CAMBRIDGE – La Junta de Gobernadores de la Reserva Federal de los Estados Unidos aprobó recientemente una norma conforme a la cual los supervisores de bancos, los guardianes de la seguridad y la solvencia del sistema financiero, examinarían las estructuras de retribución de los ejecutivos bancarios. Las autoridades de otros países están examinando la posibilidad de aprobar –o están aprobando– programas similares, pero, ¿qué estructuras deben procurar fomentar los reglamentadores?

Ahora se acepta de forma generalizada que es importante recompensar a los banqueros por los resultados a largo plazo. Recompensar a los banqueros por los resultados a corto plazo, aunque posteriormente dichos resultados se inviertan, produce incentivos para que corran riesgos excesivos.

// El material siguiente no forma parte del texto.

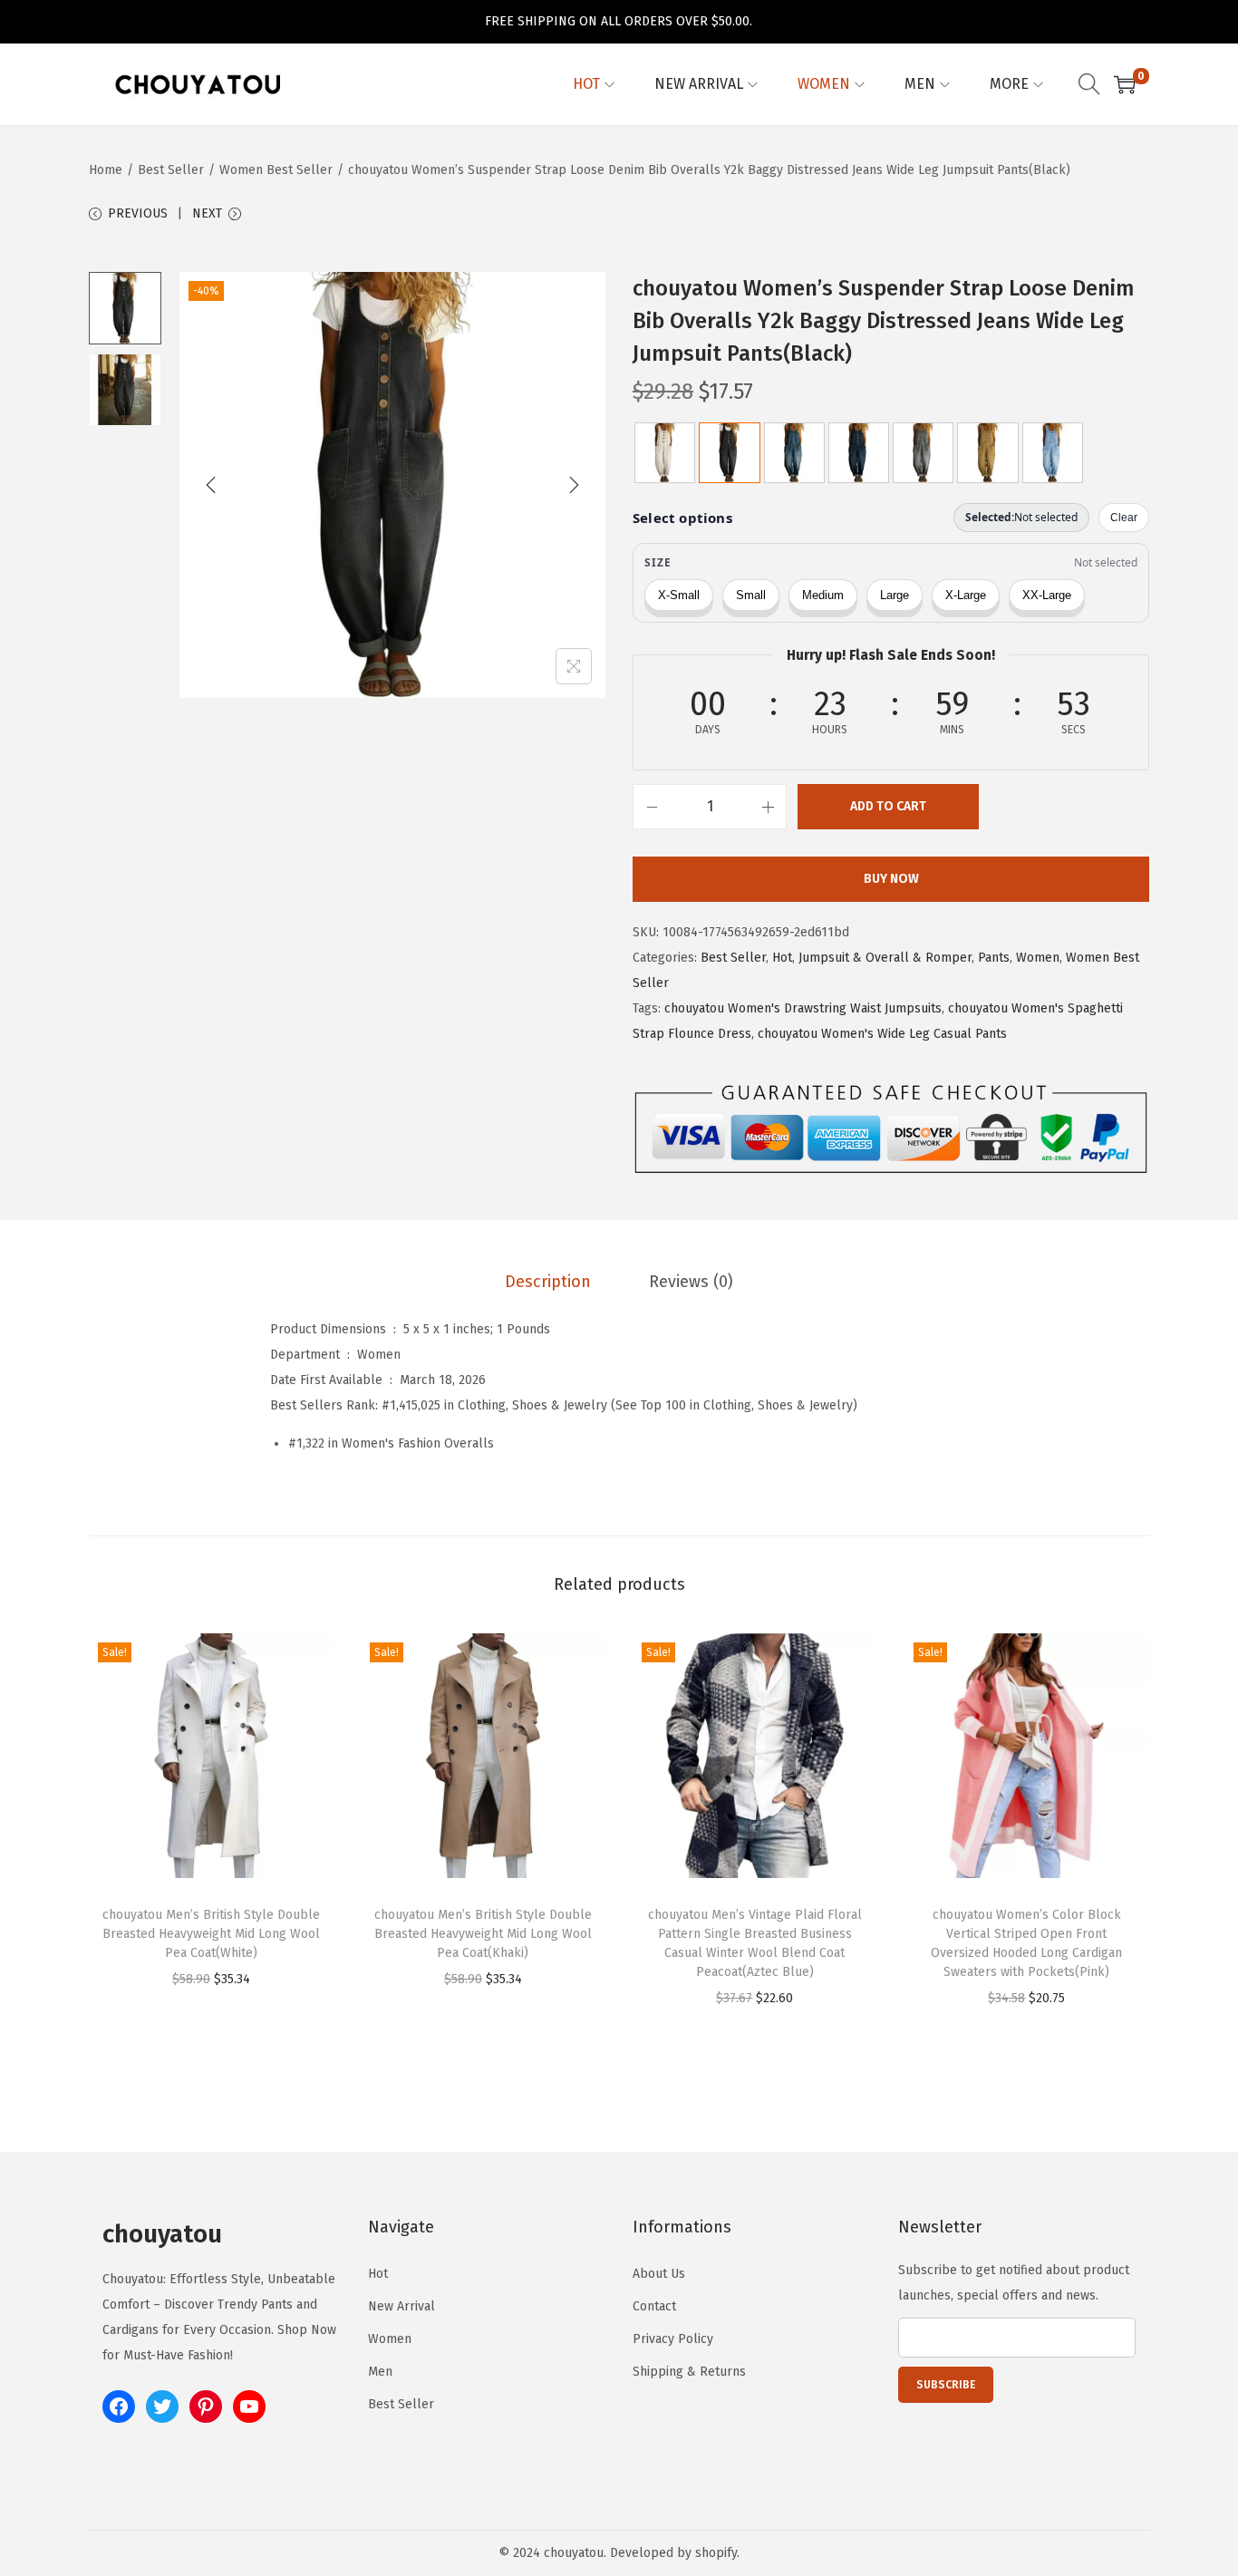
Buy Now (891, 878)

Pero vincular las compensaciones a los ejecutivos con los resultados a largo plazo no es una respuesta completa al imperativo que afrontan las empresas y los reglamentadores. La cuestión sigue siendo ésta: ¿resultados a largo plazo para quién?

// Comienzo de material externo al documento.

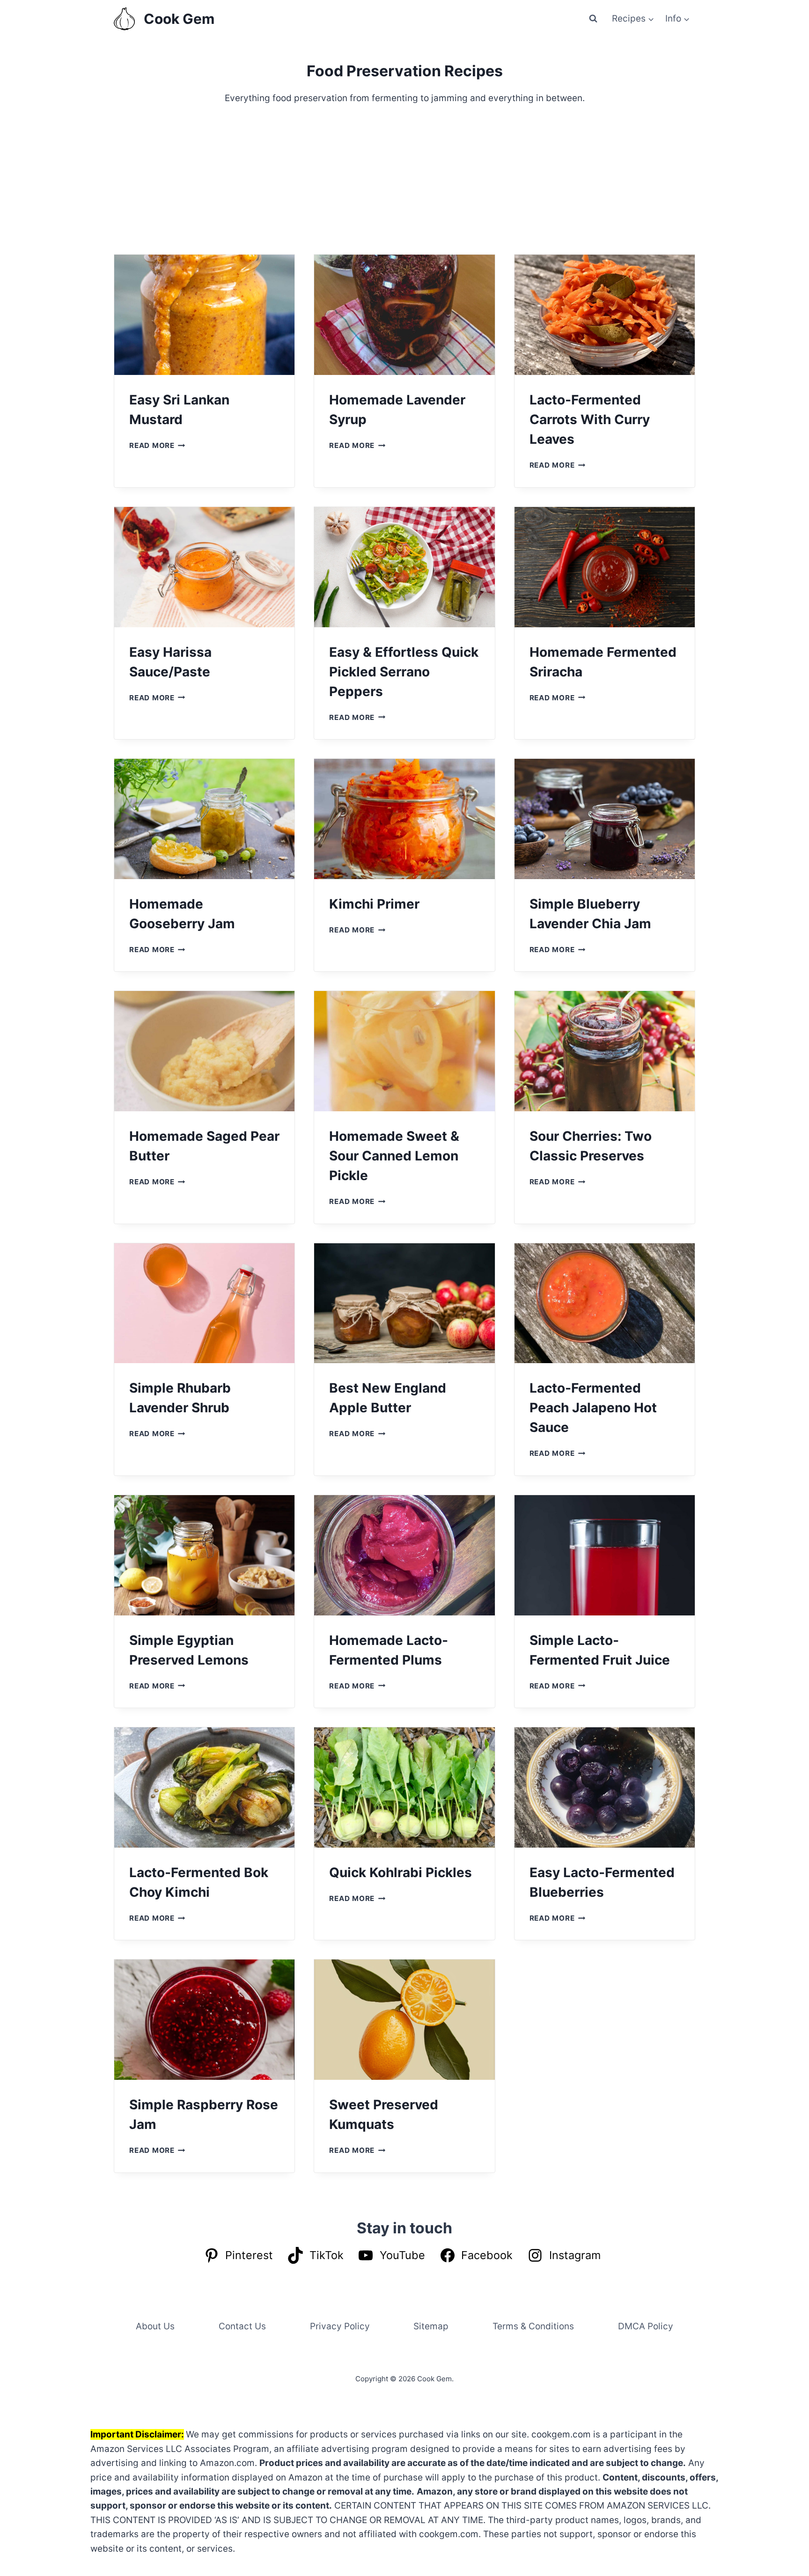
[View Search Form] (593, 18)
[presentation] (204, 315)
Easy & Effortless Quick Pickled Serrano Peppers (403, 671)
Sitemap (431, 2326)
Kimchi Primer (374, 904)
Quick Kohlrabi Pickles (400, 1872)
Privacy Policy (340, 2326)
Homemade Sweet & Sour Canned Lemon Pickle (394, 1155)
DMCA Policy (645, 2326)
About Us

Las recompensas basadas en el capital social, junto con la estructura del capital, muy apalancada, de los bancos, vinculan la remuneración de los ejecutivos con una apuesta apalancada por el valor de los activos de los bancos. Como Holger Spamann y yo mostramos en nuestra investigación, las remuneraciones de los ejecutivos deben estar vinculadas con el valor a largo plazo correspondiente a los accionistas, pero también a otros contribuyentes al capital de los bancos. En la situación actual, los ejecutivos de los bancos esperan participar en todos los beneficios que correspondan a los accionistas comunes, pero están protegidos contra las consecuencias que las pérdidas producidas por sus decisiones puedan tener para accionistas, titulares de bonos y depositantes preferentes o para el Estado como garante de los depósitos.